Again, thank you for the suggestion on future research, we have added to the conclusion.
Reviewer 2 Report
Comments and Suggestions for AuthorsThank you for submitting this article which answers a certain important question. It shows the differences in the complications after orthopedic and trauma surgery in normal and overweight patients in the style of a systematic review.
I recommend checking the orthography again in the case of some errors at the beginning of the article.
Overall, it is not entirely clear whether there is already a review for this exact question. Furthermore, the different articles that were used in the table are not explained in their type and are not clearly rated. In my view, this leads to confusion for the reader. The findings as a whole are not new, but are well presented and well processed.
Therefor I recommend the acceptance with major revisions.
Author Response
1. Thank you for submitting this article which answers a certain important question. It shows the differences in the complications after orthopedic and trauma surgery in normal and overweight patients in the style of a systematic review.
Response:
Thank you.
2. I recommend checking the orthography again in the case of some errors at the beginning of the article.
Response:
We apologise if there were errors, we have endeavoured to correct these.
3. Overall, it is not entirely clear whether there is already a review for this exact question.
Furthermore, the different articles that were used in the table are not explained in their type and are not clearly rated. In my view, this leads to confusion for the reader.
Response:
There is not a systematic review/meta-analysis on the same topic. The closest article on acute trauma surgery collected data up to 2012 (https://doi.org/10.1016/j.injury.2012.10.038).
As can be seen from Table 1 there have been 18 studies since this date, which are included in our review. Further, there have been other systematic reviews/meta-analysis but these related to elective surgeon rather than acute trauma surgery, which is the focus of our paper.
We have now described the studies and rated them, please see the tracked changes in Table 1.[1]
4. The findings as a whole are not new, but are well presented and well processed.
Response:
Thank you.
5. Therefor I recommend the acceptance with major revisions.
Response:
We are honoured to have our work published in the journal and we hope are revisions are sufficient.
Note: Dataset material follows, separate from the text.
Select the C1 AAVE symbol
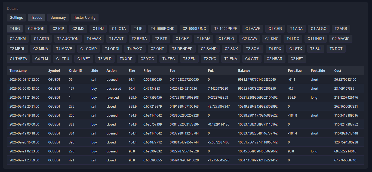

[1]Guyatt GH, Oxman AD, Kunz R, Vist GE, Falck-Ytter Y, Schunemann HJ. What is “quality of evidence” and why is it important to clinicians? BMJ (Clinical research ed). 2008;336(7651):995-8 --- Guyatt GH, Oxman AD, Vist GE, Kunz R, Falck-Ytter Y, Alonso-Coello P, et al. GRADE: an emerging consensus on rating quality of evidence and strength of recommendations. BMJ (Clinical research ed). 2008;336(7650):924-6.------Guyatt G, Oxman AD, Akl EA, Kunz R, Vist G, Brozek J, et al. GRADE guidelines: 1. Introduction-GRADE evidence profiles and summary of findings tables. Journal of clinical epidemiology. 2011;64(4):383-94.
Round 2
Reviewer 2 Report
Comments and Suggestions for AuthorsThank you for revising the paper, for me these are sufficient.